== Extracted records

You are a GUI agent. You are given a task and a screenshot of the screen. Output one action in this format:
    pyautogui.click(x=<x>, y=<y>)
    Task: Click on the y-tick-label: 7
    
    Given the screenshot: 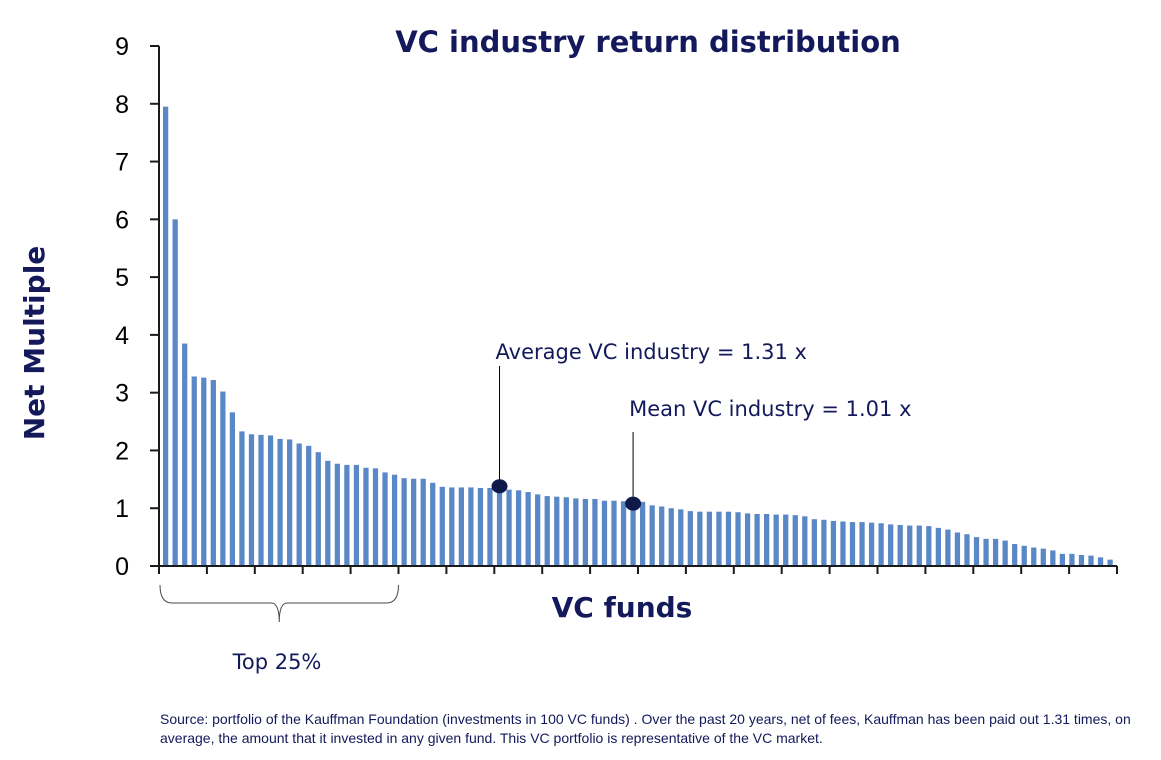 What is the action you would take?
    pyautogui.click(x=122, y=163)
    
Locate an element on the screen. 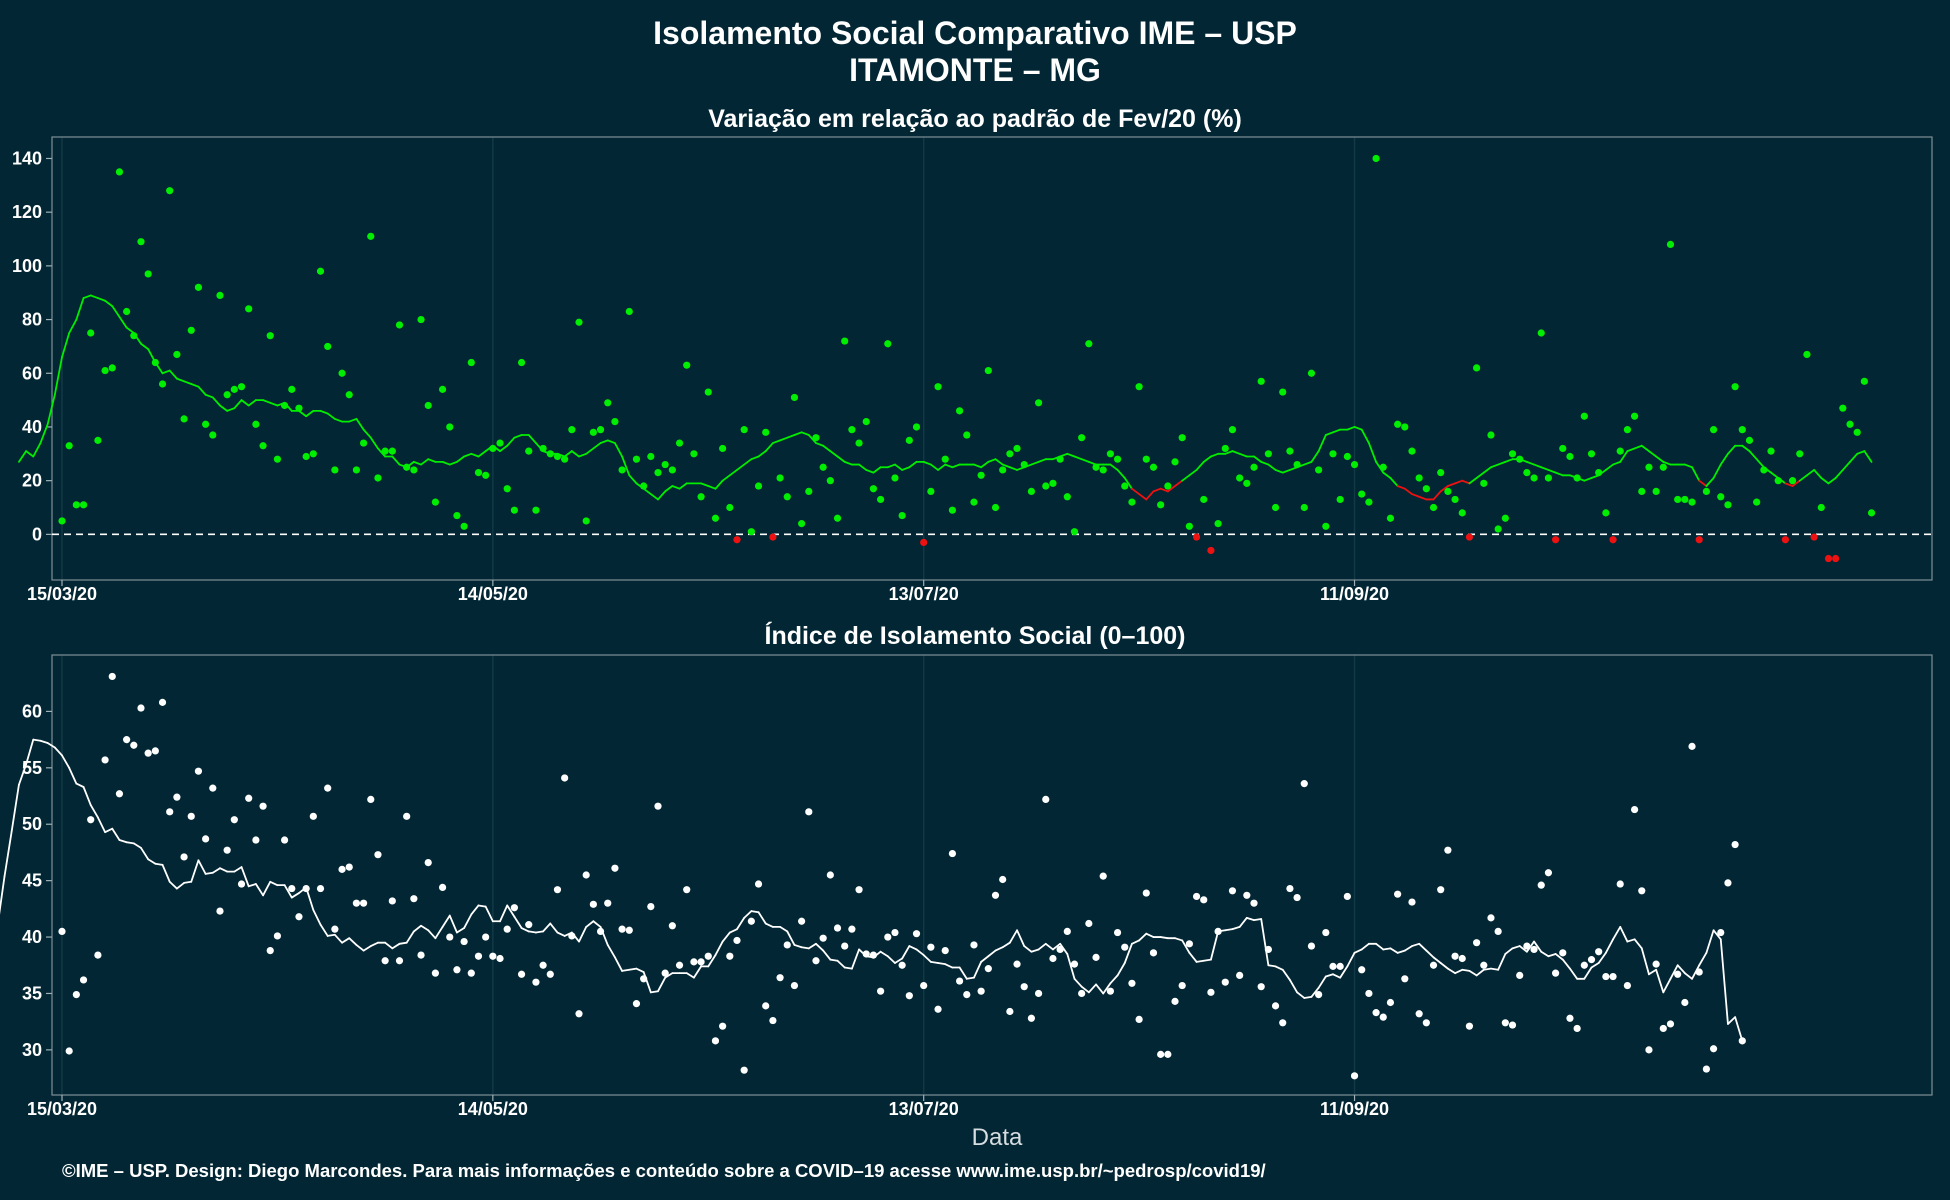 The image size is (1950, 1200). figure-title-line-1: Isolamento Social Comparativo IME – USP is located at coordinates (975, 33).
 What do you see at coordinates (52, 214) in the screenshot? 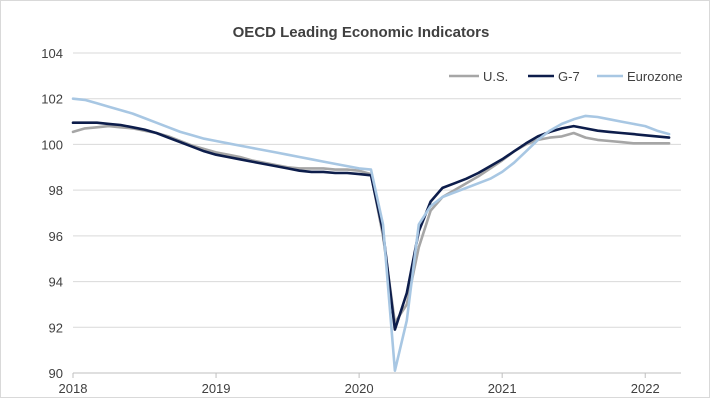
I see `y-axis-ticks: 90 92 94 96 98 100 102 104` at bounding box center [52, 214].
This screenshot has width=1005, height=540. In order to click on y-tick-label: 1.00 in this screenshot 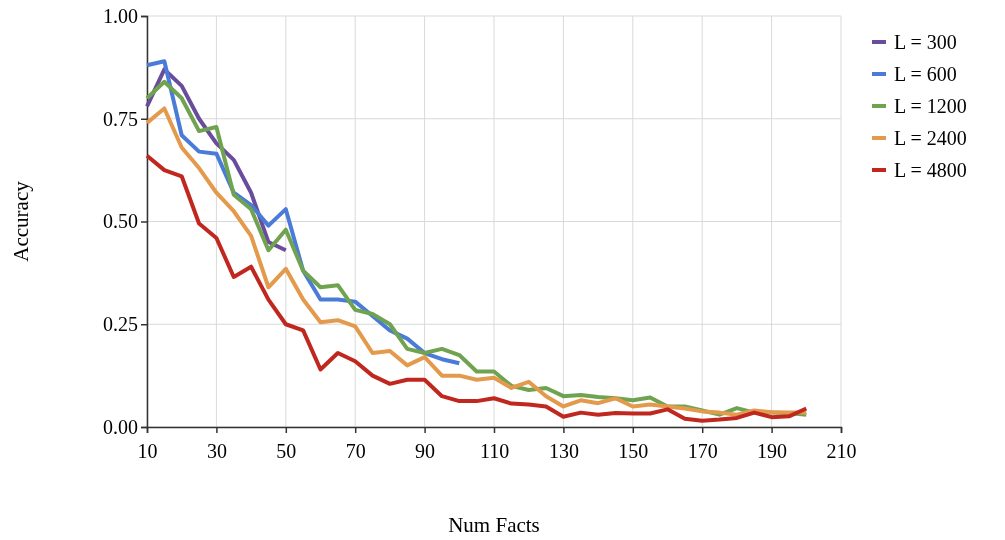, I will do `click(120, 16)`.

====
== Extracted records

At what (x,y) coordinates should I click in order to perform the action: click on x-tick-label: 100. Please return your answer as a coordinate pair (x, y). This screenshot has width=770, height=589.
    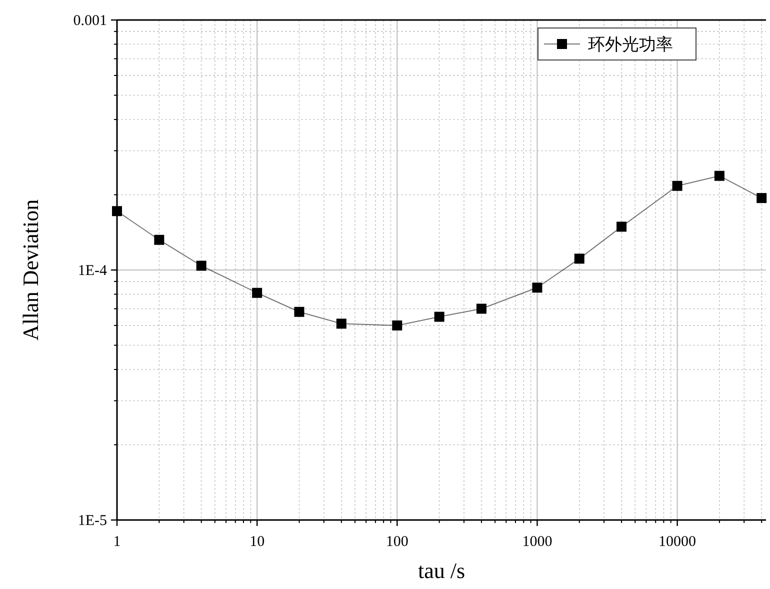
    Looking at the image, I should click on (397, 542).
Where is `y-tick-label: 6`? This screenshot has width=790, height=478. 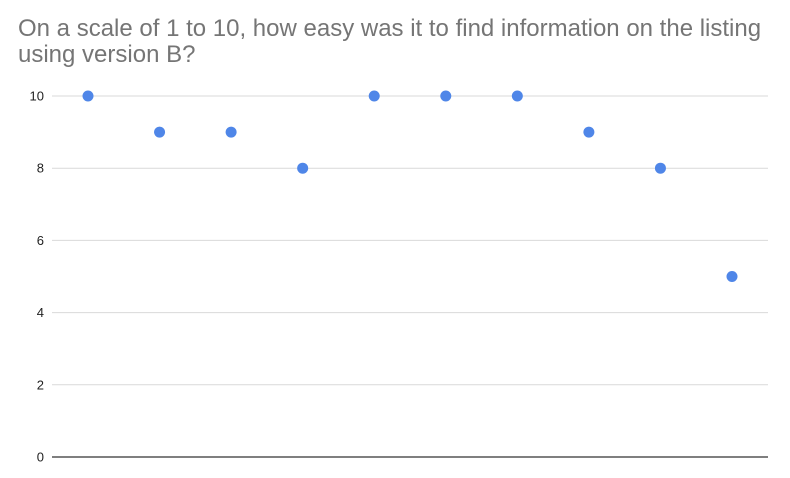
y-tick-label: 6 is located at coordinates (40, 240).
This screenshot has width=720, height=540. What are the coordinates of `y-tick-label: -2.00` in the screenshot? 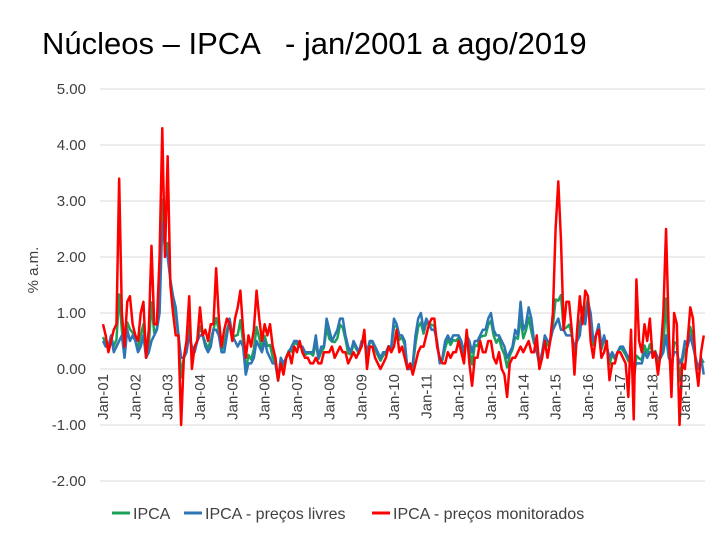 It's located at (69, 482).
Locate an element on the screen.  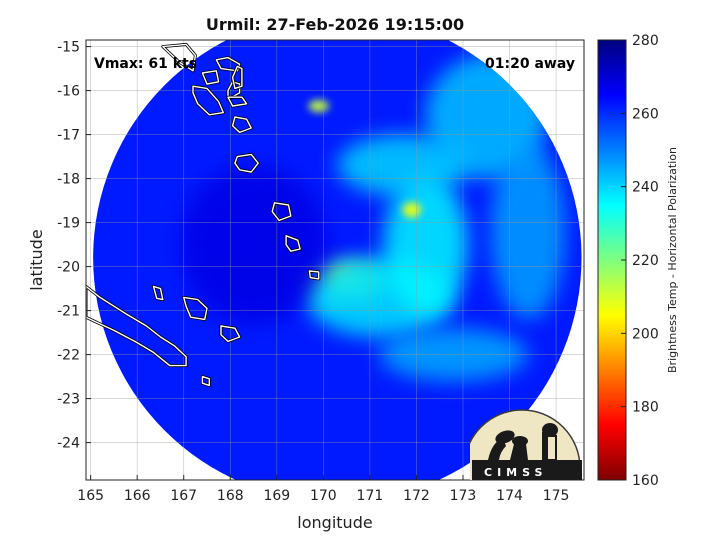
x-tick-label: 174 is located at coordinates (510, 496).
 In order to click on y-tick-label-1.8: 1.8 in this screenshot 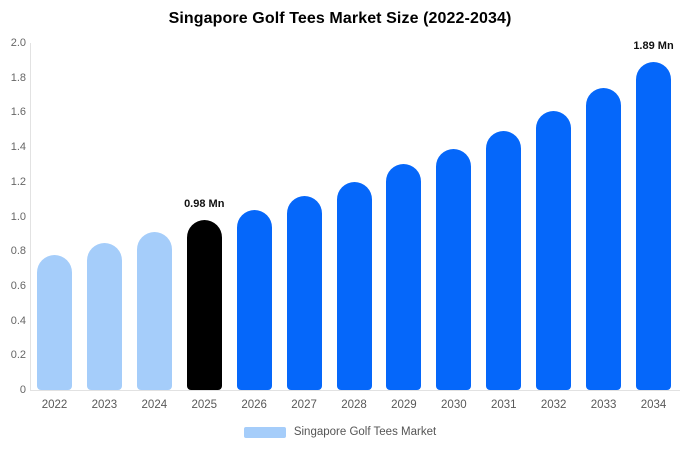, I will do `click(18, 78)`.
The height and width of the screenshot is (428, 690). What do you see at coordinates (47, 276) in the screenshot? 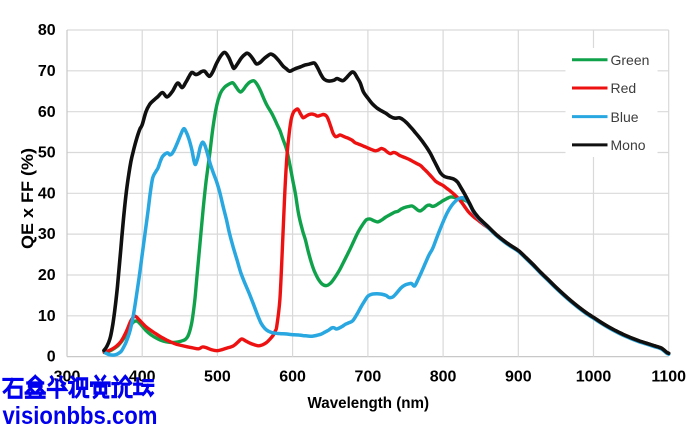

====
== Extracted records

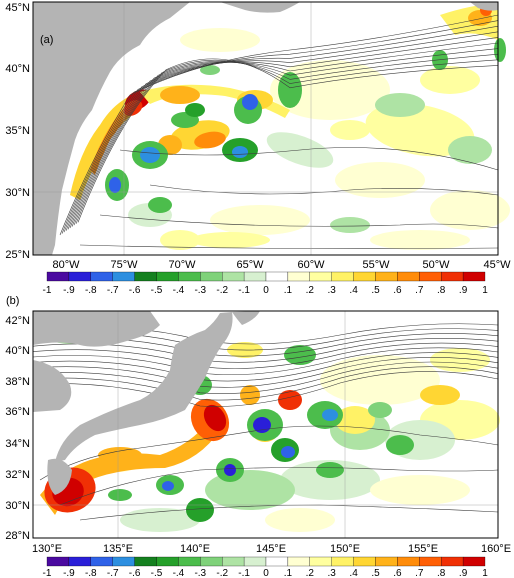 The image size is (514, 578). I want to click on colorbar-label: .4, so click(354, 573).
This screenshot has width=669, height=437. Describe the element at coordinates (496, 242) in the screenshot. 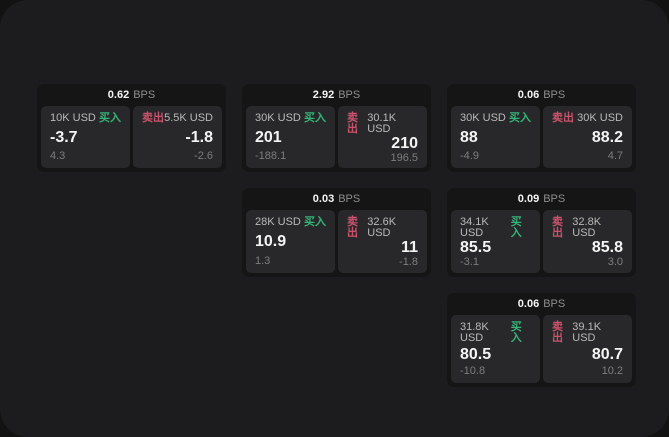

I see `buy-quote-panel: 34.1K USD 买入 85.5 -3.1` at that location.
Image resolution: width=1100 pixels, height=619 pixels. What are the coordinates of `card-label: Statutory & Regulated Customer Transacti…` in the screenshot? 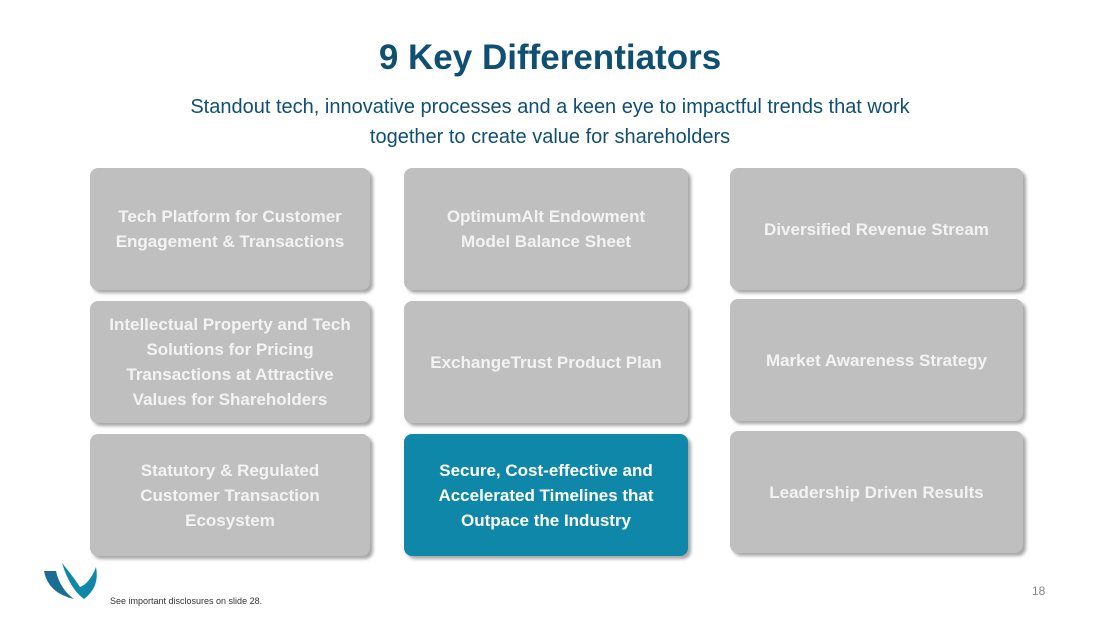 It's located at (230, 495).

====

Identify every line in the data above that contains the word "should" and copy each such line.

Exercise solution:
At what (x,y) coordinates should I click in order to perform the action: click on x-tick-label: 100. Please return your answer as a coordinate pair (x, y). This screenshot has width=770, height=589.
    Looking at the image, I should click on (397, 542).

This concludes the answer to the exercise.